» **DO THIS**:
Replace "Select" with "Pick" in everything from the line containing "Change the Port4 Route Mode dropdown" down to the line containing "click(x=31, y=278)", leaving the rest unchanged. Leave out the pictures.

------ DATA FOR THIS TASK

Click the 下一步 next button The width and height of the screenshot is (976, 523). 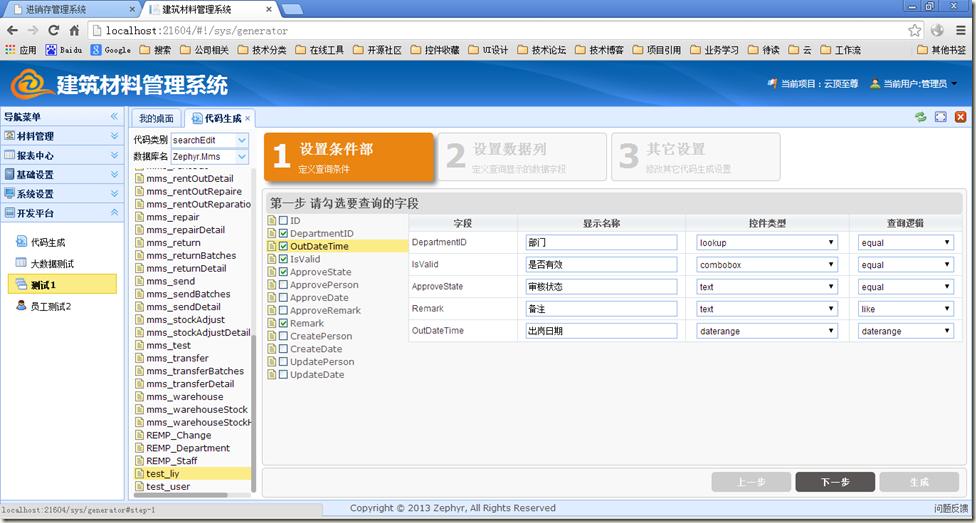835,482
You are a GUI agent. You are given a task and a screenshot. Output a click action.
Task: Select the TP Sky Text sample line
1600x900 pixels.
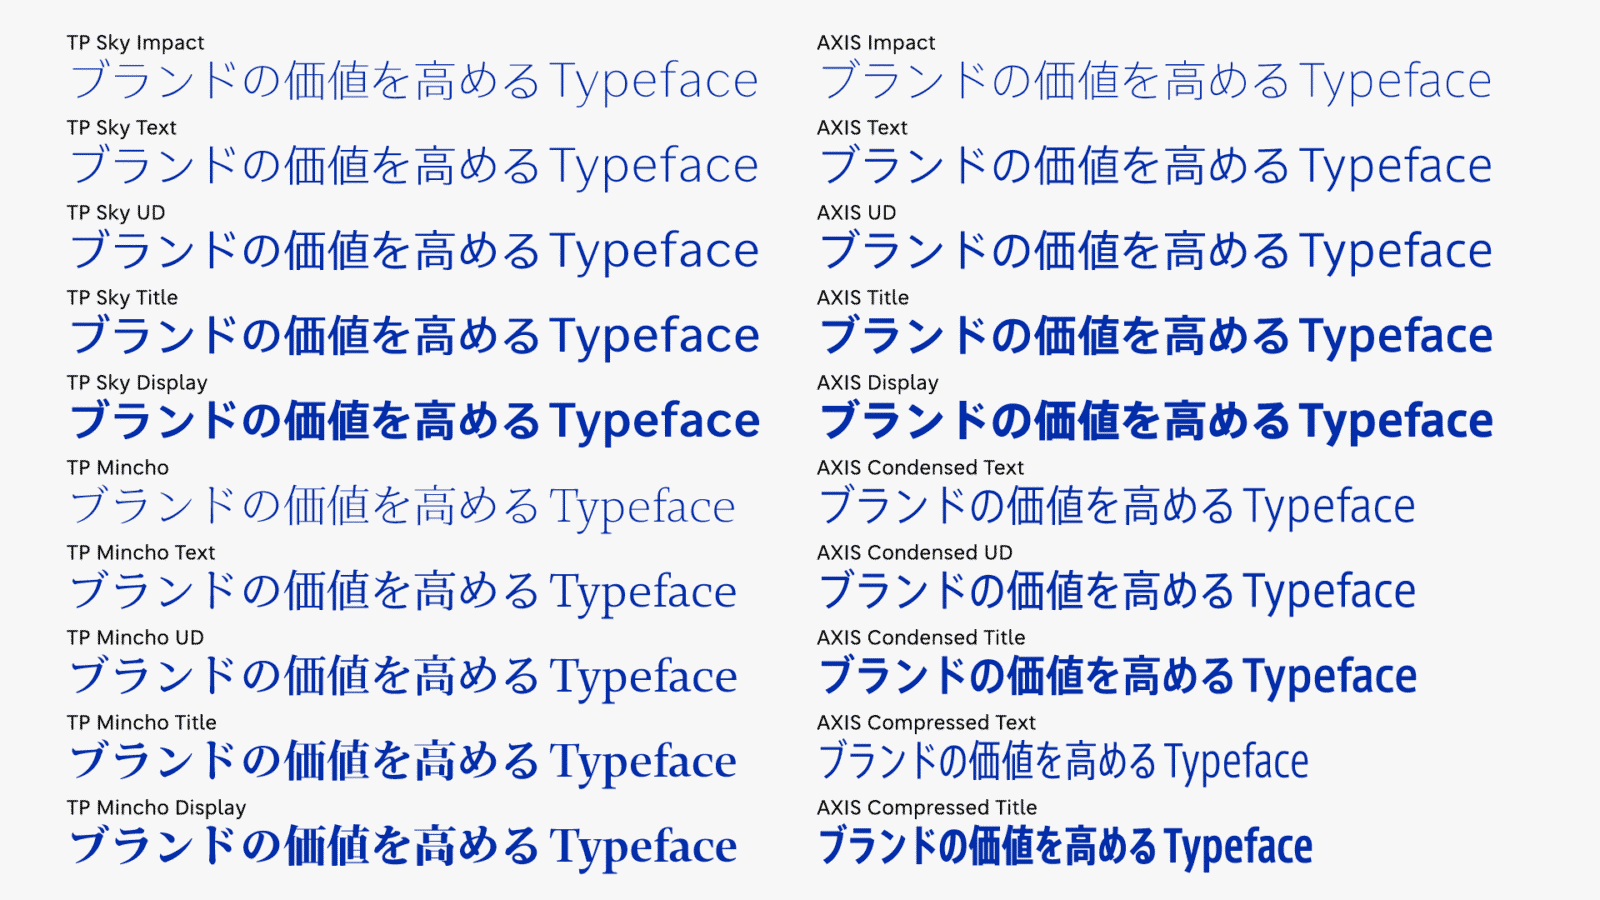coord(414,166)
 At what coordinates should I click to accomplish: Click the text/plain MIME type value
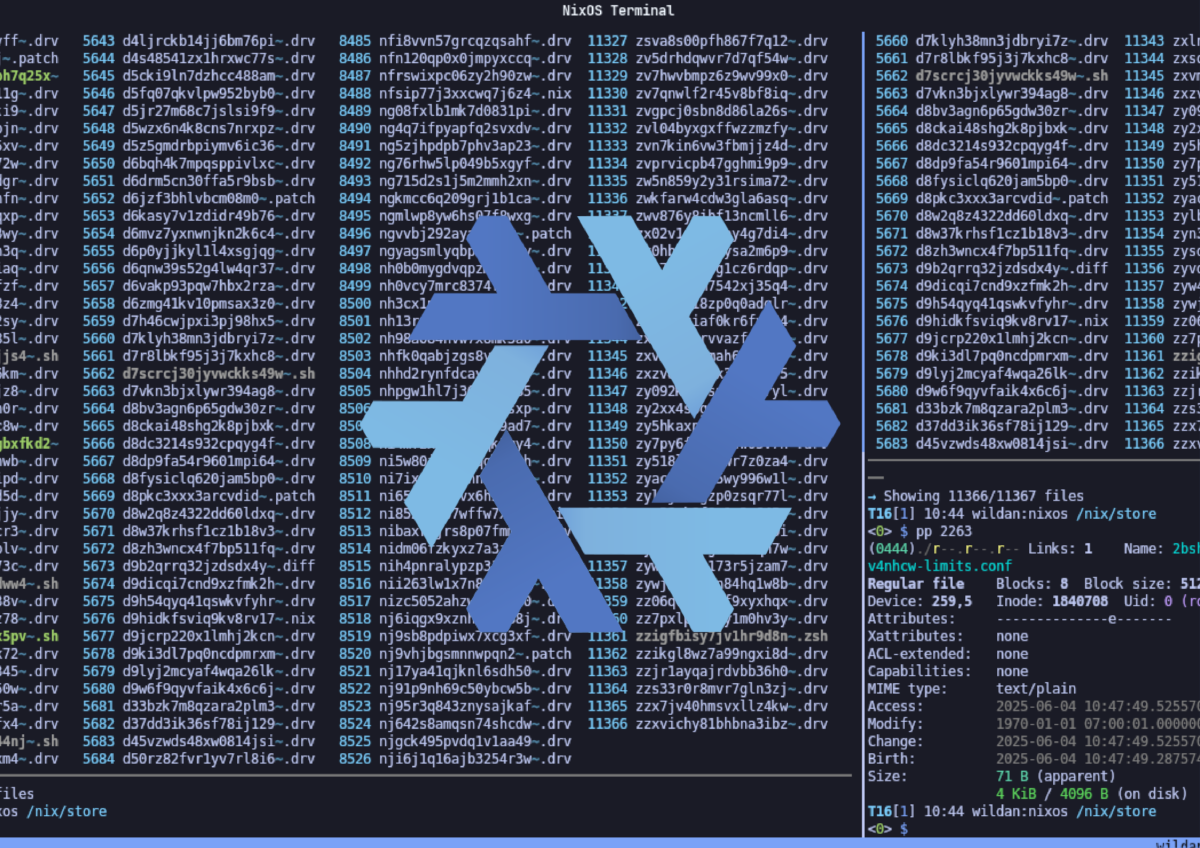coord(1036,689)
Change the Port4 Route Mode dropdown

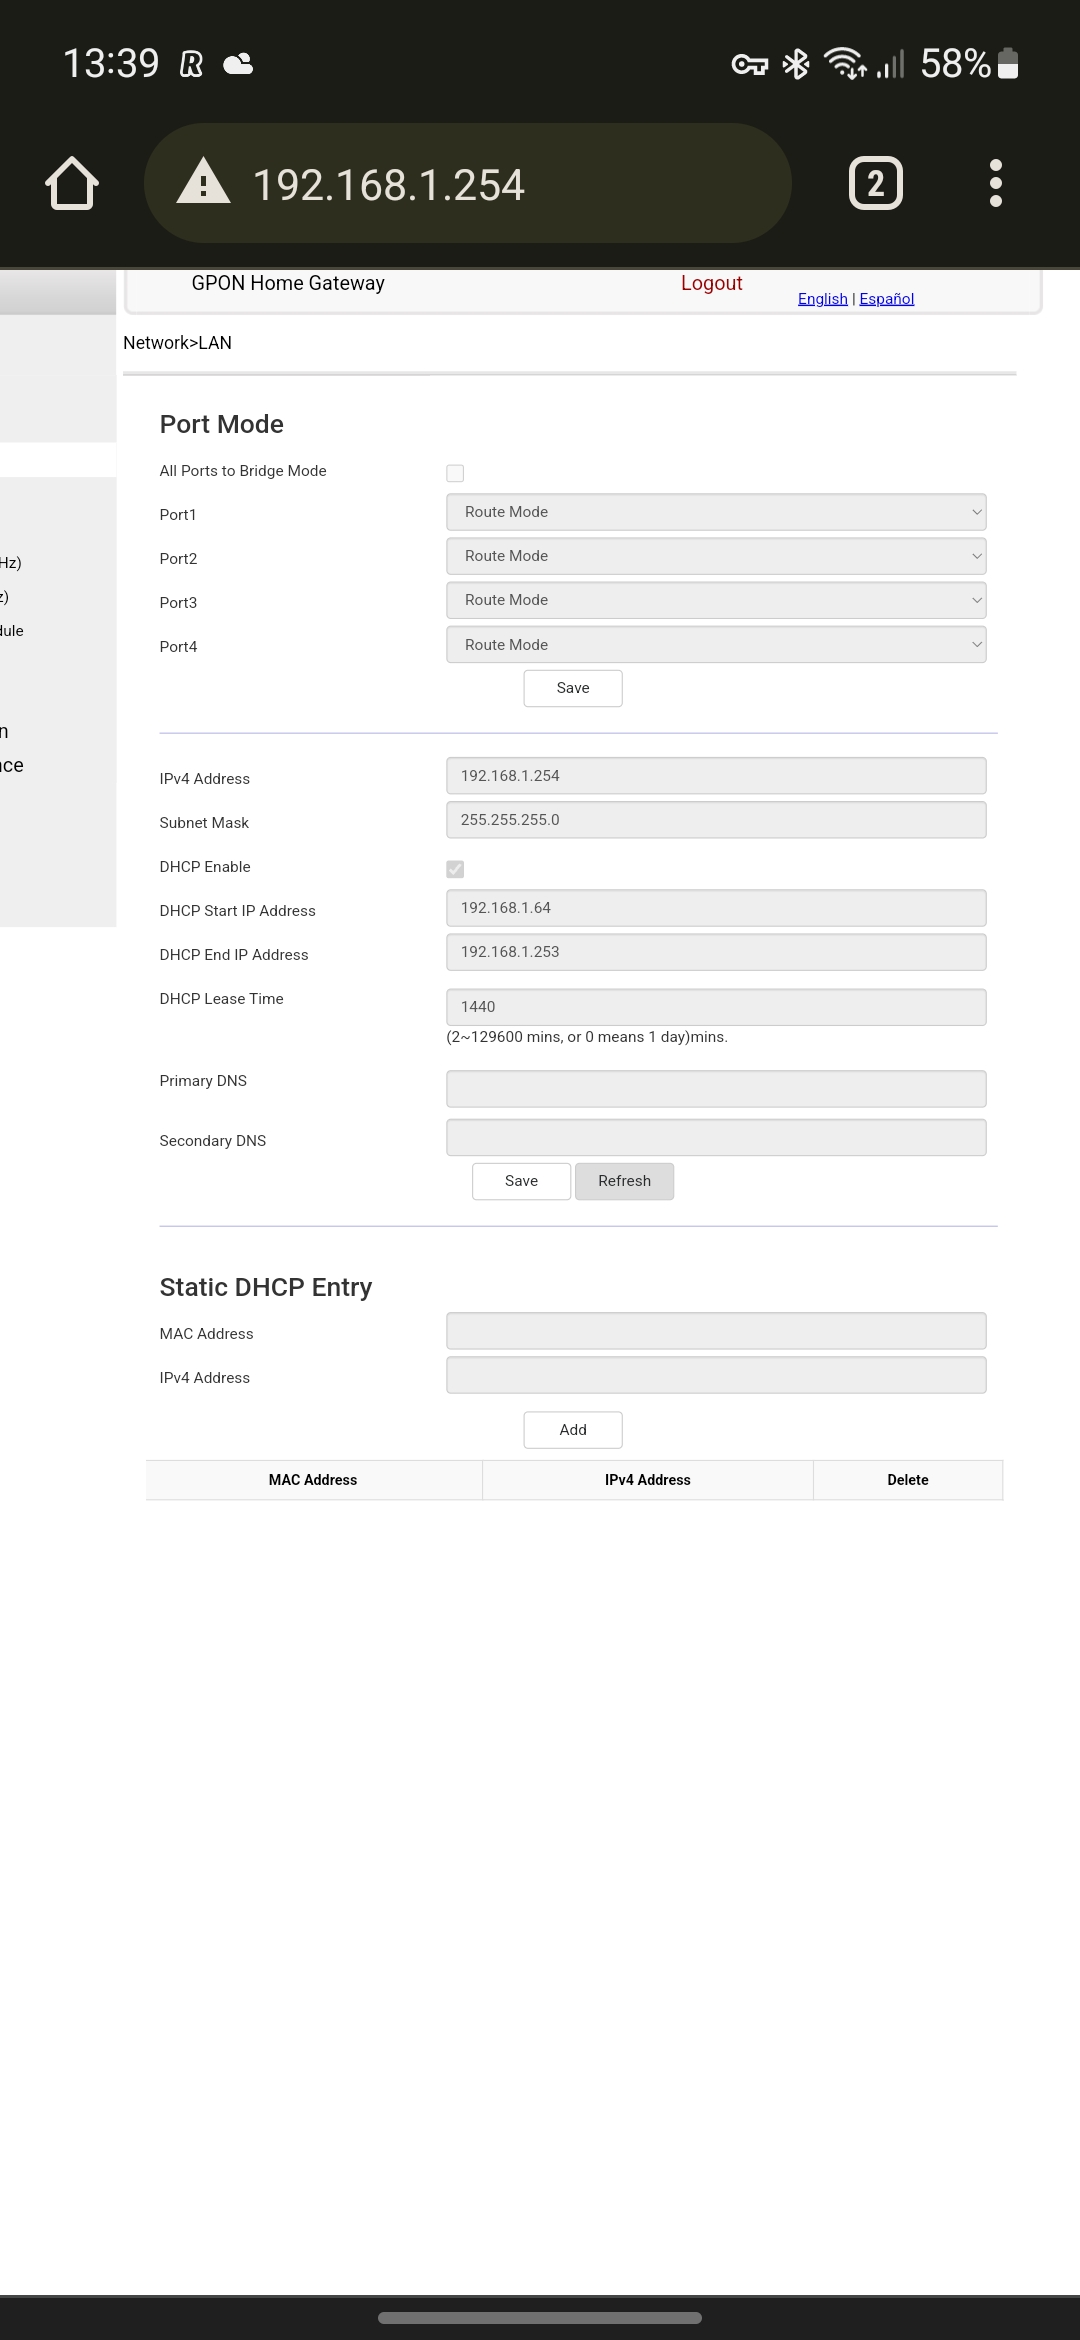[x=716, y=645]
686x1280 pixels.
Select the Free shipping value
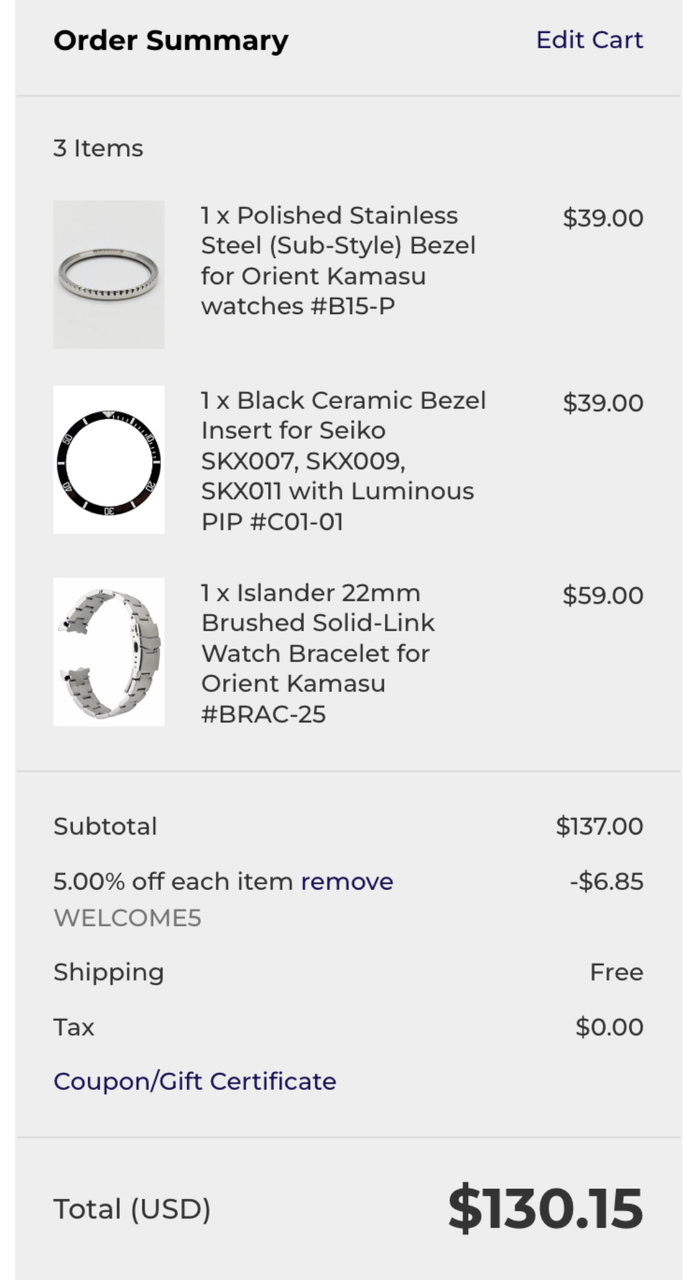point(616,972)
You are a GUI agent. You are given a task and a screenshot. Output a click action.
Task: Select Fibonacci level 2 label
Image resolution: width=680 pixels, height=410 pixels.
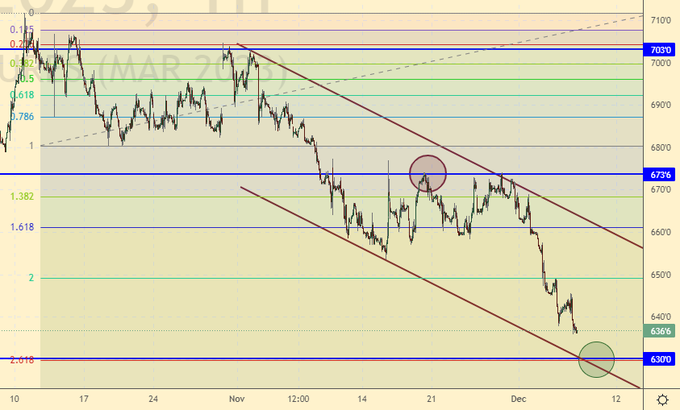click(x=31, y=278)
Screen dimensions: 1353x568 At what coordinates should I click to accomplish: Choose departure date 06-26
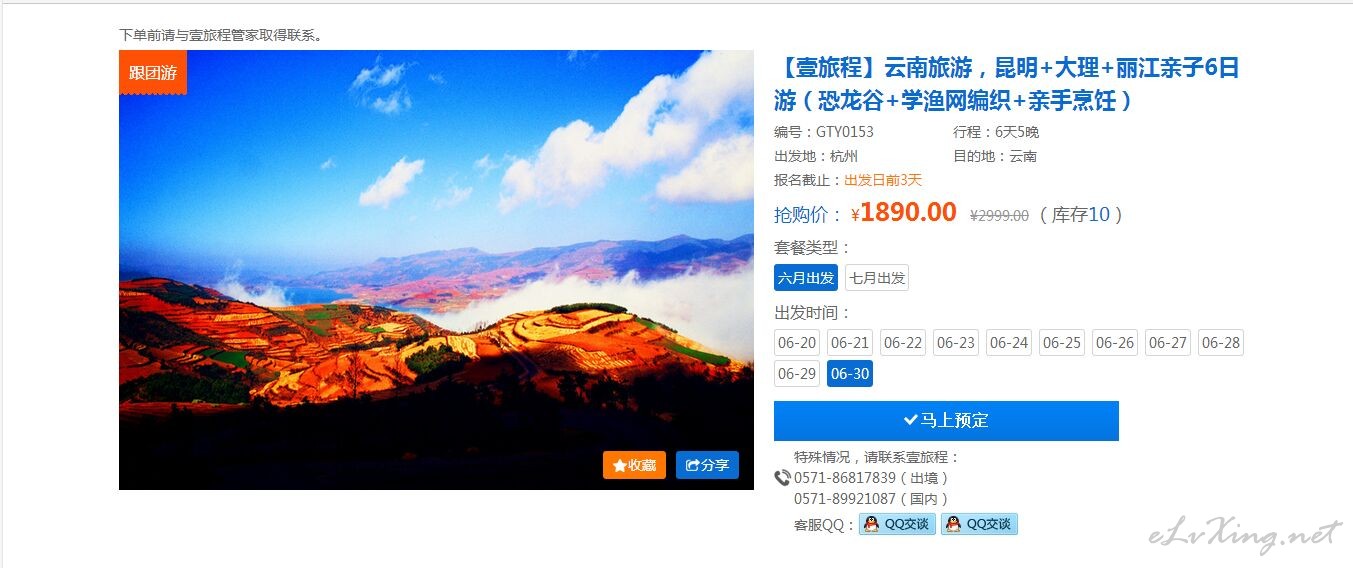click(x=1115, y=343)
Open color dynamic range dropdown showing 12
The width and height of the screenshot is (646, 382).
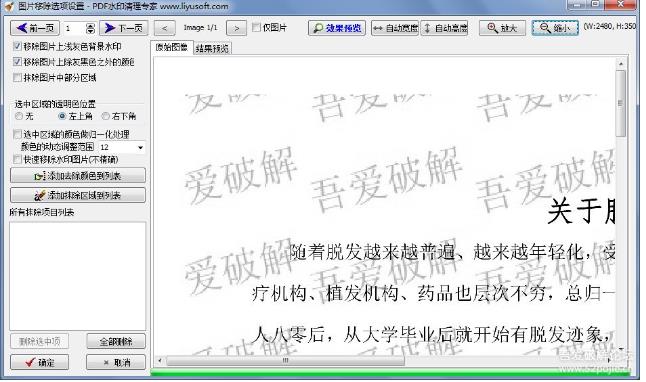[x=122, y=147]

------------

» **FINISHED TASK**:
Change the Port4 Route Mode dropdown

[x=716, y=645]
686x1280 pixels.
Pick the Free shipping value
point(616,972)
You are a GUI agent. You are given a task and a screenshot. Output a click action.
Task: Pick Fibonacci level 2 label
Image resolution: width=680 pixels, height=410 pixels.
click(x=31, y=278)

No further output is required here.